The ASC’s owner and operator, Equatorial Launch Australia (ELA), will conduct astrophysics studies that are only possible from the Southern Hemisphere. This is the first time NASA has undertaken a launch from a commercial launch facility outside of the US.
Since the construction phase in November 2021, Aggreko has provided around 220 hours of hire prep, technical support, servicing, repairs and maintenance. There is currently 1.5 MW of temporary power and 250 kW of air conditioning onsite, which enables the use of offices, ablutions facilities, accommodations, kitchens, workshops and technological equipment such as satellites and communication devices.
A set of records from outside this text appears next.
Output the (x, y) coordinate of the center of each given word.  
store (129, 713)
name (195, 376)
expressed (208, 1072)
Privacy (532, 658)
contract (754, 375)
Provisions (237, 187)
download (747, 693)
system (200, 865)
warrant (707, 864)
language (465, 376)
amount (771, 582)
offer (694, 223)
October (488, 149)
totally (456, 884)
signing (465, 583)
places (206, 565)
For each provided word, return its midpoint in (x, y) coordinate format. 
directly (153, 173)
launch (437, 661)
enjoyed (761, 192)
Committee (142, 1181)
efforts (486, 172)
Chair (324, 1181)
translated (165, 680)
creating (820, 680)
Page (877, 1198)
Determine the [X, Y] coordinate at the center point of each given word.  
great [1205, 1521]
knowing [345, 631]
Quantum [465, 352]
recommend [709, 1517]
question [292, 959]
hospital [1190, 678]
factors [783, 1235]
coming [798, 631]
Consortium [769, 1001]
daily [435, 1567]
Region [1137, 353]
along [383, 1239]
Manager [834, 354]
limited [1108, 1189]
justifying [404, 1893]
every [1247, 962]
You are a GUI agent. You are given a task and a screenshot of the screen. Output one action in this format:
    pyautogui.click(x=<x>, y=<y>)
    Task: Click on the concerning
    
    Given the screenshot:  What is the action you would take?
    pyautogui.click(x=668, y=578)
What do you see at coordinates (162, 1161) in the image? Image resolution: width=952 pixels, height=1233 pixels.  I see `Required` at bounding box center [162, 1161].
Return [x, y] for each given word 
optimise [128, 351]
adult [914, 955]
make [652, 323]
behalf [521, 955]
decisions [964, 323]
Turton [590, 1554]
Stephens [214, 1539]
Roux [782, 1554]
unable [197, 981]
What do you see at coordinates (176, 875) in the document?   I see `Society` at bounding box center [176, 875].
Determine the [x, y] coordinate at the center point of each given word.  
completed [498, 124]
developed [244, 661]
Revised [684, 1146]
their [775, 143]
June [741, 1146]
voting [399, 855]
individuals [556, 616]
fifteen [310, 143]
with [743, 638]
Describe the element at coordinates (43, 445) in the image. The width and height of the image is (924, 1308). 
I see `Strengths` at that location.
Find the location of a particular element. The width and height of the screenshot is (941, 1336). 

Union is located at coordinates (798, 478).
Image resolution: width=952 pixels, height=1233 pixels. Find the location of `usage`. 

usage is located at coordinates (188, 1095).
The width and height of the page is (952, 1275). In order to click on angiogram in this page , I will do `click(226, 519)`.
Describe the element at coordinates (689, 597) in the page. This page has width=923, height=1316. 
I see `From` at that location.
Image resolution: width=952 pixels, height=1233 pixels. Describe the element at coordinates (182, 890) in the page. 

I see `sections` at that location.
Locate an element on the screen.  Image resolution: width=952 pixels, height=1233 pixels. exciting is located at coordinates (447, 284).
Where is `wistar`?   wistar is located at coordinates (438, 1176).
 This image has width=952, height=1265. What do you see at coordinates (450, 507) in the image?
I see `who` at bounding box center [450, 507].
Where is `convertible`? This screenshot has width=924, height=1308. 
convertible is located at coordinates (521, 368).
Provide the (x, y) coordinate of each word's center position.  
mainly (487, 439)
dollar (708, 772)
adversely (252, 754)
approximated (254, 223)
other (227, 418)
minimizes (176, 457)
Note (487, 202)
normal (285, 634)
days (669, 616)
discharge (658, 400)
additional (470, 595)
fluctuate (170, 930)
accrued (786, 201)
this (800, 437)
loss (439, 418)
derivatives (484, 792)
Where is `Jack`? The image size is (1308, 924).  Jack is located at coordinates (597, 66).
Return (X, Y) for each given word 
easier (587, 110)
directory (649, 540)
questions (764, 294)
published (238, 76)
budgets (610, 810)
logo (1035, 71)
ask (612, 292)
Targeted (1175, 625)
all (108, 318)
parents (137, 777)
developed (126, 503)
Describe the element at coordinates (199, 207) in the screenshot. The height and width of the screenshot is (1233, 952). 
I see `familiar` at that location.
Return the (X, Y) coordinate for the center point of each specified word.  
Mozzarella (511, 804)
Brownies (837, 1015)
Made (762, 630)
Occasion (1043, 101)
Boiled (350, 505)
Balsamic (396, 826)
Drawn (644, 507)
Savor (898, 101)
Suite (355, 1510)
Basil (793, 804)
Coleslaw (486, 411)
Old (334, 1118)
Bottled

The most critical part of Aggreko’s contract was providing the power to get the rocket off the ground. Michael Jones, Executive Chairman and Group CEO of ELA, said, “I really want to acknowledge the support of not only NASA, but our staff, investors and suppliers. The three NASA launches marks the end of the first stage of the development of both the ASC spaceport and ELA as a world-class launch services company.”
The spaceport sits on Yolngu-owned land, the lease of which sits with the Gumatj Aboriginal Corporation, which represents one of the Gove Peninsula’s most powerful clan groups, the Gumatj, who have sub-leased it to ELA.
The corporation stated, “The Gumatj people have enjoyed working with ELA, NASA and Aggreko on this project, on our land. Quite simply, without Aggreko, there would be no power for the space portal.
“This project is an opportunity for Gumatj and the residents of East Arnhem Land to be at the forefront of space technology in Australia.”
George Whyte, Managing Director Aggreko AusPac, said, “Our business is committed to making a positive difference to the lives and communities of Aboriginal and Torres Strait Islanders. Importantly, our involvement as the critical power supplier for this project further extends our efforts in the remote communities where Aggreko operates, such as Nhulunbuy.”
As a specialist in mobile, modular power, Aggreko has committed to net zero emissions by 2050. Whyte said environmental responsibility and new technology are changing the way electricity is generated, distributed, consumed, stored and monitored.